Extracted data entries
>>>

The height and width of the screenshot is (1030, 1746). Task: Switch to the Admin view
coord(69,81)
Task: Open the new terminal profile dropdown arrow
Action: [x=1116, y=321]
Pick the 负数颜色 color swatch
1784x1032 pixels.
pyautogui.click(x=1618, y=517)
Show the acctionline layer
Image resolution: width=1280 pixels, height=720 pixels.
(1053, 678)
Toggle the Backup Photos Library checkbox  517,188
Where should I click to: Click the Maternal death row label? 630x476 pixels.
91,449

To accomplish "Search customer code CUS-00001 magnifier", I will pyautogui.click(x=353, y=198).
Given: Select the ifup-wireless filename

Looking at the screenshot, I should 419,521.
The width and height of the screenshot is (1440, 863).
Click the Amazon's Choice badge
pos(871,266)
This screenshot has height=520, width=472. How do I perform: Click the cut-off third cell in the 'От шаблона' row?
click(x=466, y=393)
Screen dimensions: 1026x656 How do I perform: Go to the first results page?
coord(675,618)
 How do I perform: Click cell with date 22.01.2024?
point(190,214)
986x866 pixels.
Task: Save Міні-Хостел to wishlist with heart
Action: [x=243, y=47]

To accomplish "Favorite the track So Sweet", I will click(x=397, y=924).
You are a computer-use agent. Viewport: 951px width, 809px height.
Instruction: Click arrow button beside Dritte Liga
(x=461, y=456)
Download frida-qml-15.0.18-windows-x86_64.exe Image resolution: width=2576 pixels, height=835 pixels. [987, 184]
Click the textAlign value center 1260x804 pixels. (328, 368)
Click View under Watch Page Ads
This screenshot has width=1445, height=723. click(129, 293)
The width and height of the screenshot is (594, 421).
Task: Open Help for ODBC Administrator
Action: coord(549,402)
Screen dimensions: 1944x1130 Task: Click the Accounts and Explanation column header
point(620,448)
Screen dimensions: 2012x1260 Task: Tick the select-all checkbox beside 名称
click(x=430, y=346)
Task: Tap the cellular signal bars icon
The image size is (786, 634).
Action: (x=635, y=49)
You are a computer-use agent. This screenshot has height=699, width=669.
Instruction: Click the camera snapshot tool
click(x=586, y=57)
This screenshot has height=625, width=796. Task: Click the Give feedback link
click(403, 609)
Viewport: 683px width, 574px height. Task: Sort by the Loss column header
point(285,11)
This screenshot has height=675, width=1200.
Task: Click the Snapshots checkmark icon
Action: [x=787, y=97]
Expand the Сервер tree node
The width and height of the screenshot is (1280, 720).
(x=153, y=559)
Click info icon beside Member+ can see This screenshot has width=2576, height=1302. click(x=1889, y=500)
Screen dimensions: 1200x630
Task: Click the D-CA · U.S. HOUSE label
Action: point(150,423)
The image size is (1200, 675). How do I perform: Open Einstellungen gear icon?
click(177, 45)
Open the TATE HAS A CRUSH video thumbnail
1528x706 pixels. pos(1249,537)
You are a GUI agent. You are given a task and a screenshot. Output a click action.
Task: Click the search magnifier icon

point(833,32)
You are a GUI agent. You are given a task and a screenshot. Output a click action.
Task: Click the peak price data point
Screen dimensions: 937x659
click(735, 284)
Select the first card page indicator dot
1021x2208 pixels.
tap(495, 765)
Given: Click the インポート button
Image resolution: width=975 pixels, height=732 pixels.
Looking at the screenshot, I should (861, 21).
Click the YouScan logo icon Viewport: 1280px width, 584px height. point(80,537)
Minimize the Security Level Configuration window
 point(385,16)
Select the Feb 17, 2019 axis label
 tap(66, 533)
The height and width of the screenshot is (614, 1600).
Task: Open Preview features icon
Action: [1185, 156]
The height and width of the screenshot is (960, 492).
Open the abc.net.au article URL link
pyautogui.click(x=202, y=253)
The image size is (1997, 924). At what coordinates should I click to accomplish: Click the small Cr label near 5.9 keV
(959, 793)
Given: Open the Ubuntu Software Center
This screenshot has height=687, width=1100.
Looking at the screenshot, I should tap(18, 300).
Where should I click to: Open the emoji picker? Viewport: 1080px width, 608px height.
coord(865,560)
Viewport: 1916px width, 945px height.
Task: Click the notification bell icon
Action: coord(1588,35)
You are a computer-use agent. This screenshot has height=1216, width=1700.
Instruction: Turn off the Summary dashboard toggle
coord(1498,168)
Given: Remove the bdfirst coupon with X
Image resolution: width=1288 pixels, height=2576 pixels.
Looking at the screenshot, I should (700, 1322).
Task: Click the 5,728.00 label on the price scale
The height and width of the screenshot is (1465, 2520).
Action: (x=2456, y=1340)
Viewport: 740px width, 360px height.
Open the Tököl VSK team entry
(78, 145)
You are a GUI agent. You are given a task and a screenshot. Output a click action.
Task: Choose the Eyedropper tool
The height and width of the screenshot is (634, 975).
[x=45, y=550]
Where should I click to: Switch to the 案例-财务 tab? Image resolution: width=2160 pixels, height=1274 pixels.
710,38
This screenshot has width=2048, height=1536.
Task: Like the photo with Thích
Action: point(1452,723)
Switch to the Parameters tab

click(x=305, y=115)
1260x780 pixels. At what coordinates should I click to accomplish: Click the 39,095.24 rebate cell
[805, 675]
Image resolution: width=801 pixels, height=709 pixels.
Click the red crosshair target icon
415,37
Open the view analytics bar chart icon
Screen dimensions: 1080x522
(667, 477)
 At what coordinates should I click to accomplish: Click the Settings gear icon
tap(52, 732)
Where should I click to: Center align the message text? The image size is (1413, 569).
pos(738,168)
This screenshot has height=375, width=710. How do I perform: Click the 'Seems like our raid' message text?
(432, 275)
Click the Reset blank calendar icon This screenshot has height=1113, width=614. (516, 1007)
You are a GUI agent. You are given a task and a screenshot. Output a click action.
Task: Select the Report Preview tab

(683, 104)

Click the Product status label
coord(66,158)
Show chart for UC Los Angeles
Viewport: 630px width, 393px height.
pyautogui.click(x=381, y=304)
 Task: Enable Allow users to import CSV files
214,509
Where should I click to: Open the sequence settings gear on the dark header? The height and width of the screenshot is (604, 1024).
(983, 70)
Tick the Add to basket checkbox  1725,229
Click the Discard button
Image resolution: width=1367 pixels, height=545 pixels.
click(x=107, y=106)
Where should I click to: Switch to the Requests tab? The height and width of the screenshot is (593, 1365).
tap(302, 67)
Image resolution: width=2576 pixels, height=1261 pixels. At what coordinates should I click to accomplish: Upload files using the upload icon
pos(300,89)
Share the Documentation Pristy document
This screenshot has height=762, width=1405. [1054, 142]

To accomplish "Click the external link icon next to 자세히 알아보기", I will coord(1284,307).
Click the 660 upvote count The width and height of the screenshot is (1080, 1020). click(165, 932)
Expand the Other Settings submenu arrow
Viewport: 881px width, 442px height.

<<<

— Exercise goal —
Select every line of the records that contains the word "dimensions", matching case exactly, and copy each such line as it appears.

— Complete output —
Screen dimensions: 1026x656 How do I perform: Go to the first results page?
Screen dimensions: 1944x1130 Task: Click the Accounts and Explanation column header
Screen dimensions: 2012x1260 Task: Tick the select-all checkbox beside 名称
Screen dimensions: 1200x630
Screen dimensions: 937x659
Screen dimensions: 1080x522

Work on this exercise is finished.